Я скользнул по нему взглядом. «Внимание! — пронеслось у меня в мозгу. — Малый непрост!»
Мы прошли через двор к «кадиллаку», я открыл дверцу, запустил мотор. Помолчал, давая Блюменталю время для осмотра. Наверняка он начнет что-нибудь критиковать, вот тогда-то я и включусь.
Однако Блюменталь ничего не осматривал и не критиковал. Он тоже молчал и стоял истукан истуканом. Мне не оставалось ничего другого, как пуститься в плавание на авось.
И я стал медленно и подробно описывать «кадиллак», как мать своего ребенка, пытаясь выяснить при этом, насколько он разбирается в деле. Если он знаток, нужно больше внимания уделить мотору и шасси, нет — расписывать удобства и финтифлюшки.
Но он и тут ничем себя не выдал. Он предоставил мне возможность говорить и говорить, пока я сам не почувствовал, что скоро из меня выйдет весь пар.
— А для чего именно нужна вам машина? Для поездок по городу? Или для дальних путешествий? — спросил я наконец, чтобы хоть за что-нибудь зацепиться.
— Там видно будет, — отвечал Блюменталь.
— Так-так! А кто будет ездить — вы сами или шофер?
— Смотря по обстоятельствам.
«Смотря по обстоятельствам». Этот тип выдавал ответы как попугай. Он, как видно, принадлежал к ордену молчальников.
Чтобы как-то расшевелить его, я предложил ему пощупать все своими руками. Обычно это делает покупателей общительнее. Я боялся, что он у меня заснет.
— Верх для такой большой машины поднимается и опускается с необыкновенной легкостью, — сказал я. — Попробуйте сами его опустить. Справитесь одной рукой.
Но Блюменталь посчитал и это излишним. Он и так все видит. Я с силой захлопывал дверцы, дергал ручки.
— Видите, ничего не болтается. Держится, как налоги. Проверьте сами.
Блюменталь не желал ничего проверять. Он находил все это в порядке вещей. Чертовски твердый орешек.
Я продемонстрировал ему боковые стекла.
— Ходят вверх и вниз, как игрушка. Закрепляются на любом уровне.
Он не повел и бровью.
— К тому же стекло небьющееся, — добавил я, начиная отчаиваться. — Неоценимое преимущество! Вот тут у нас в мастерской один «форд»… — И я рассказал про несчастную жену булочника и даже приукрасил эту историю, отправив на тот свет еще и ребенка.
Однако душа у Блюменталя была неуязвима, как сейф.
— Небьющееся стекло теперь во всех машинах, — прервал он меня, — в этом нет ничего особенного.
— Ни в одной машине серийного производства нет небьющегося стекла, — возразил я мягко, но решительно. — Лишь в некоторых моделях оно используется как лобовое стекло.

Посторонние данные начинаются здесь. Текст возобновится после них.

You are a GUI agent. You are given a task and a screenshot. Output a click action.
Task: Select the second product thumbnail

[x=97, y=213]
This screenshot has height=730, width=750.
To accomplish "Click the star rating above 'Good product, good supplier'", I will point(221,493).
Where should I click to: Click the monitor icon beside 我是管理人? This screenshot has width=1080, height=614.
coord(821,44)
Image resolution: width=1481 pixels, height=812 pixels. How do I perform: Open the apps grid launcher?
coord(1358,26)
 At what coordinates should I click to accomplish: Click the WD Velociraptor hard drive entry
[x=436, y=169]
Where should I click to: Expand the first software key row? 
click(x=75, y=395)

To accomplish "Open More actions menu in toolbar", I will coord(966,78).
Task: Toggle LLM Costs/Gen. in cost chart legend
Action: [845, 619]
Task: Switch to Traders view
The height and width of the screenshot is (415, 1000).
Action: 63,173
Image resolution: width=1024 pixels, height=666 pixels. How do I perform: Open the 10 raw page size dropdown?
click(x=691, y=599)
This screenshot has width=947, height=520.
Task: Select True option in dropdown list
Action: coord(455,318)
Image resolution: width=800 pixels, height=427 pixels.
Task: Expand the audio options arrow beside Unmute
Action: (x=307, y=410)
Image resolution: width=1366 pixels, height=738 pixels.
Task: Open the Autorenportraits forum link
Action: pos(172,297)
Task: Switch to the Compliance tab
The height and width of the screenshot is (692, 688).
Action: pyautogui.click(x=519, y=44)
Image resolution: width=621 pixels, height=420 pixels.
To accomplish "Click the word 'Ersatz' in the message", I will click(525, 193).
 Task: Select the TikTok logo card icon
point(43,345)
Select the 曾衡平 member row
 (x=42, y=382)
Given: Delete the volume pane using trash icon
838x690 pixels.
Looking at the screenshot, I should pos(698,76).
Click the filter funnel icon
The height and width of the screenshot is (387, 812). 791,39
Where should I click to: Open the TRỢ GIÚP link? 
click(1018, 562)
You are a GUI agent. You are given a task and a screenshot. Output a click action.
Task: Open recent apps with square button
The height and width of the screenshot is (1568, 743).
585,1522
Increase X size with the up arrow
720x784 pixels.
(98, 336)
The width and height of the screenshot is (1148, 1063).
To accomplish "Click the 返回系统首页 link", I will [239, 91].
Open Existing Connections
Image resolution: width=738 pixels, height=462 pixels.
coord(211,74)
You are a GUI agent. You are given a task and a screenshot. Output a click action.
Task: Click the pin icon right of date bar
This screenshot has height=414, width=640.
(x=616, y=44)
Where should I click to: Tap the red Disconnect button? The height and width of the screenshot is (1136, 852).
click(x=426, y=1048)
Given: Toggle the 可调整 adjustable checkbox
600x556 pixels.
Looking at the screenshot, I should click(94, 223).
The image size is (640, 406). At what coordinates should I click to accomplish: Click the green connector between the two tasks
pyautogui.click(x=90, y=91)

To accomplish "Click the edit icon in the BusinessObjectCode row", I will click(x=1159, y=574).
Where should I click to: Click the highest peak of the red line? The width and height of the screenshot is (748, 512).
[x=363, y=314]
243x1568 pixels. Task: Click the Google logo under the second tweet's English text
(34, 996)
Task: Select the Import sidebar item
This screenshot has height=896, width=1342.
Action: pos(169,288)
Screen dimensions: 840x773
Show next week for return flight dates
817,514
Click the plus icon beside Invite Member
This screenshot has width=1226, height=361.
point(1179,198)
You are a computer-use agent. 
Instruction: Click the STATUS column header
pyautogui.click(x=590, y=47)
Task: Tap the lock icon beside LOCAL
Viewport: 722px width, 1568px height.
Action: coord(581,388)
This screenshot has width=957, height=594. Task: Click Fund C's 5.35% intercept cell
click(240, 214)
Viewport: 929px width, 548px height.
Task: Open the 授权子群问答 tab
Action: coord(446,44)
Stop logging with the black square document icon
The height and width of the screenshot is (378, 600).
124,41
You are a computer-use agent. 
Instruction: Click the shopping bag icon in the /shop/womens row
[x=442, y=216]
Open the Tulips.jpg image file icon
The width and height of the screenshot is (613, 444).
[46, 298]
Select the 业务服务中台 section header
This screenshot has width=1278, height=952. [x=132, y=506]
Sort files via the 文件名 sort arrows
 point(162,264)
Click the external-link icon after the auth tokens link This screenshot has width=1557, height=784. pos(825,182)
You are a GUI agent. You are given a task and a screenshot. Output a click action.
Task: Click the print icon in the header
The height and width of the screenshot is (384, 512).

Но ни в коем случае как боковое.
Я посигналил и перешел к описанию комфортабельного интерьера — багажника, сидений, карманов, приборной панели; я не упустил ни единой детали, даже вынул и протянул Блюменталю зажигалку, а заодно предложил ему сигарету, чтобы хоть как-то его переубедить, — но он отклонил и это.
— Не курю, спасибо, — проговорил он, посмотрев на меня с такой скукой, что у меня вдруг зародилось подозрение: а к нам ли он вообще шел, может, он тут по ошибке, может, он хотел купить что-то другое, какую-нибудь машину для пришивания пуговиц или радиоаппарат, а теперь вот мнется и не знает, как ему смыться?
— Давайте сделаем пробную поездку, господин Блюменталь, — предложил я наконец, чувствуя себя уже на последнем издыхании.
— Поездку? — переспросил он с таким недоумением, будто я произнес слово «поезд».
— Да, поездку. Надо же вам удостовериться в том, что машина многое может. Она просто стелется по дороге, мчит как по рельсам. Мотор тянет так, словно это не тяжелый кабриолет, а пуховая перина.